- _Stated exercise 1_
Update the court order's passage starting with "United States District" and going on through "is also Granted.", changing "foreclosure dispute" to "mortgage dispute".
- _Stated exercise 2_
Continue the court order in the Schoenbart foreclosure case, picking up right after its final sentence.

United States District Court, N.D. California

July 15, 2016





         In this foreclosure dispute, defendants move to dismiss plaintiff’s first amended complaint, and a former defendant moves for entry of final judgment. Although the Court was at first inclined to sustain the complaint in part, the oral argument persuaded the Court to the contrary and defendants’ motion to dismiss is Granted. The former defendant’s motion for entry of final judgment is also Granted.


         Plaintiff Theresa Schoenbart owns real property located in Lafayette, California, and has lived rent-free in the house since 2008 without paying on her home loan. Here are the details. In December 2007, Schoenbart obtained a $1.2 million loan from Washington Mutual Bank, F.A. (WAMU) secured by a deed of trust in Schoenbart’s property. The deed of trust identified WAMU as the lender and beneficiary and California Reconveyance Company (CRC) as the trustee. Schoenbart alleges that WAMU transferred her loan to the WAMU Securitized Trust that month, which then sold the loan to an unidentified third-party investment trust. No specific facts have been alleged to back up this allegation. At the hearing on defendants’ motion to dismiss, Schoenbart’s counsel conceded that this allegation was based solely on WAMU’s “business model” of securitization.

         Once WAMU collapsed, several known convoluted transactions ensued. In September 2008, the Federal Deposit Insurance Company put WAMU into receivership. Although not alleged in the complaint, this order takes judicial notice of the fact that the FDIC immediately sold WAMU’s assets to former defendant JPMorgan Chase & Co., which assumed WAMU’s banking operations and loan portfolio. In May 2009, CRC purported to execute and record a notice of default. In August 2014, Chase, acting as attorney-in-fact for the FDIC, recorded an assignment of the deed of trust, thereby assigning Schoenbart’s loan to itself. Chase in turn recorded a second assignment of the deed of trust in May 2015, assigning the loan to defendant U.S. Bank, N.A., as Trustee for the LSF9 Master Participation Trust. In October 2015, defendant Caliber Home Loans, Inc., acting as attorney-in-fact for U.S. Bank, executed a substitution of trustee which purported to substitute defendant Quality Loan Service Corporation as trustee for Schoenbart’s deed of trust. Quality subsequently executed and recorded a notice of trustee’s sale, claiming Schoenbart owed $1.7 million.

- _Supplied material_
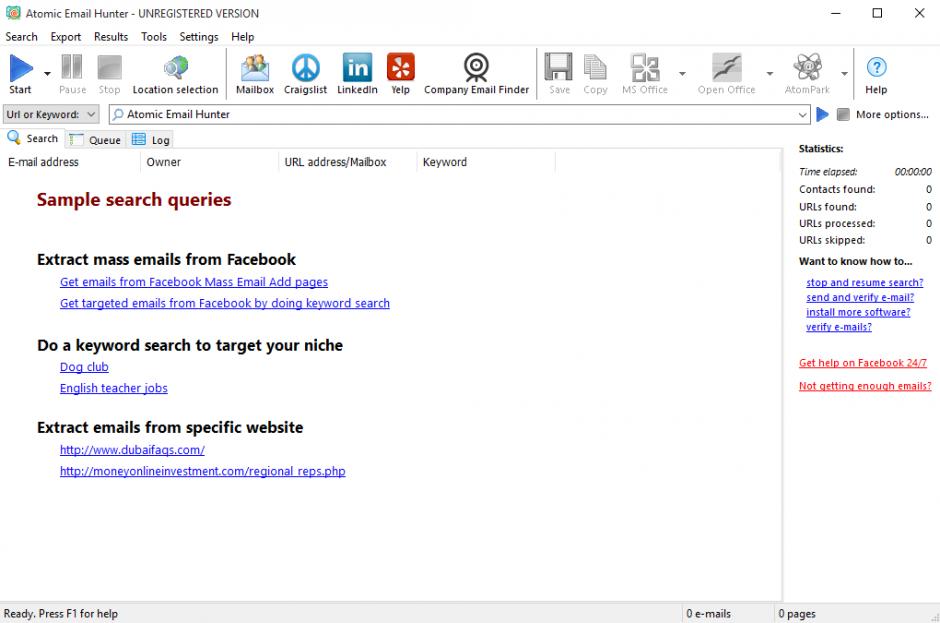Select the Mailbox extraction icon
The image size is (940, 623).
255,74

- _Response 1_
United States District Court, N.D. California

July 15, 2016





         In this mortgage dispute, defendants move to dismiss plaintiff’s first amended complaint, and a former defendant moves for entry of final judgment. Although the Court was at first inclined to sustain the complaint in part, the oral argument persuaded the Court to the contrary and defendants’ motion to dismiss is Granted. The former defendant’s motion for entry of final judgment is also Granted.

- _Response 2_
         Schoenbart essentially speculates that because WAMU had a business model of securitization, WAMU must have securitized and sold her loan to a third-party investment trust in 2007 (à la “The Big Short”). Schoenbart claims, based solely on WAMU’s business model, that the FDIC could not have acquired her loan when it put WAMU into receivership nine months later. Thus, she argues, Chase could not have acquired her loan when it assumed WAMU’s loan portfolio. Rather, Schoenbart asserts that an unnamed and unknown third-party investment trust must own the beneficial interest in her loan (and, for reasons only known to itself, has taken no action all these years to collect on the loan). As such, she argues that Chase, as attorney-in-fact for the FDIC, had no interest in the deed of trust to assign to itself and that all documents stemming from that invalid assignment are void.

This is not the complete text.